His theoretical books, which emphasize mathematics, perspective, and ideal proportions, have all been helpful in determining this. Albrecht Dürer has been credited with inventing the basic idea of ray tracing, a process that is used in modern computer graphics.

Early life (1471–1490)

Dürer was born on May 21st, the third son and second son of Albrecht Dürer the Elder and Barbara Holper, who married in 1467 and had eighteen children together. Albrecht Dürer the Elder (originally Albrecht Ajtósi) was a successful goldsmith who migrated to Nuremberg from Ajtós, Hungary's Ajtós. As he himself qualified as a master, he married Holper, his master's daughter. Hans Dürer, one of Albrecht's brothers, was also a painter and worked under him. Endres Dürer, another of Albrecht's brothers, took over their father's company and became a master goldsmith. The German word "Dürer" is a hack of the Hungarian word "Ajtósi." It was "türer" in Hungarian (meaning door) at the start (from "ajtó" in front). In the coat-of-arms the family bought, a door is included. Albrecht Dürer the Younger converted "Türer," his father's naming of the family's surname, to "Dürer" to match the local Nuremberg dialect.
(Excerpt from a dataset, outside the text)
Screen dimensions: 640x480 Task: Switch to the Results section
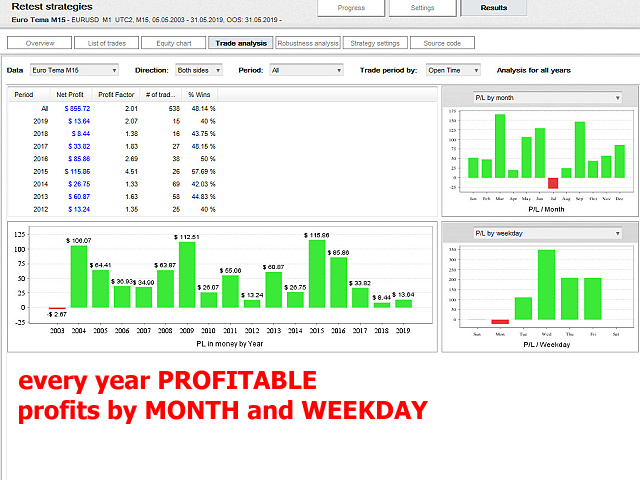coord(494,8)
Anton Koberger, the Dürer's godfather, left goldsmithing to become a printer and publisher in the year of Dürer's birth. He became Germany's most influential publisher, owning twenty-four printing presses and a number of German and international offices. The Nuremberg Chronicle, Koberger's most popular book, was released in 1493 in German and Latin editions. The Wolgemut workshop produced an astonishing 1,809 woodcut drawings (though with several repetitions of the same block) on display. Dürer may have been involved in any of these projects when he first started working for Wolgemut.
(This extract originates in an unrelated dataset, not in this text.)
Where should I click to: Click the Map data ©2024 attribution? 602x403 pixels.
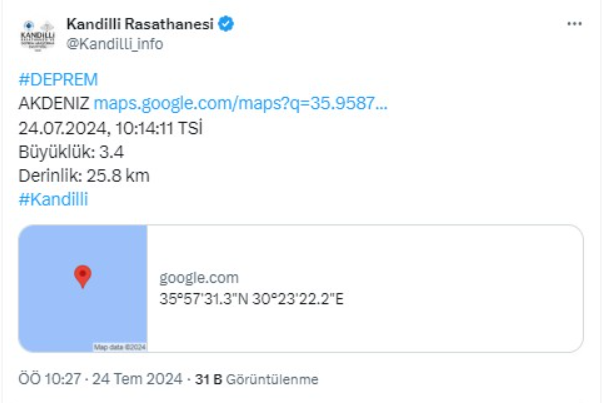point(120,347)
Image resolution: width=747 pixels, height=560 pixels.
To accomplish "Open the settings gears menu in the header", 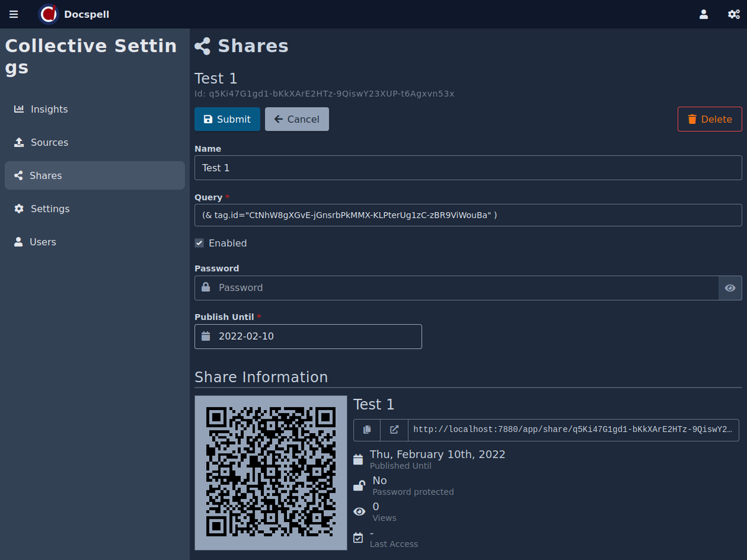I will [x=733, y=14].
Dürer's life is well chronicled in several sources because he left autobiographical writings and was widely known by his mid-twenties. Dürer learned the basics of goldsmithing and drawing from his father after a few years of school. Despite his father's desire to continue his studies as a goldsmith, he displayed such a natural gift in drawing that he began as an apprentice to Michael Wolgemut in 1486. According to his later inscription, a self-portrait, a drawing in silverpoint, is dated 1484 (Albertina, Vienna). "When I was a child" "when I was a child." The drawing is one of the oldest living children's drawings of any kind, and as Dürer's Opus One has helped define his work as deriving from, and always connected to, himself. Wolgemut, the leading artist in Nuremberg at the time, had a large workshop that made a number of works of art, including woodcuts for books. Nuremberg was once a major and wealthy city, a center for publishing, and several luxury industries. It had strong ties with Italy, particularly Venice, which was just a short distance across the Alps.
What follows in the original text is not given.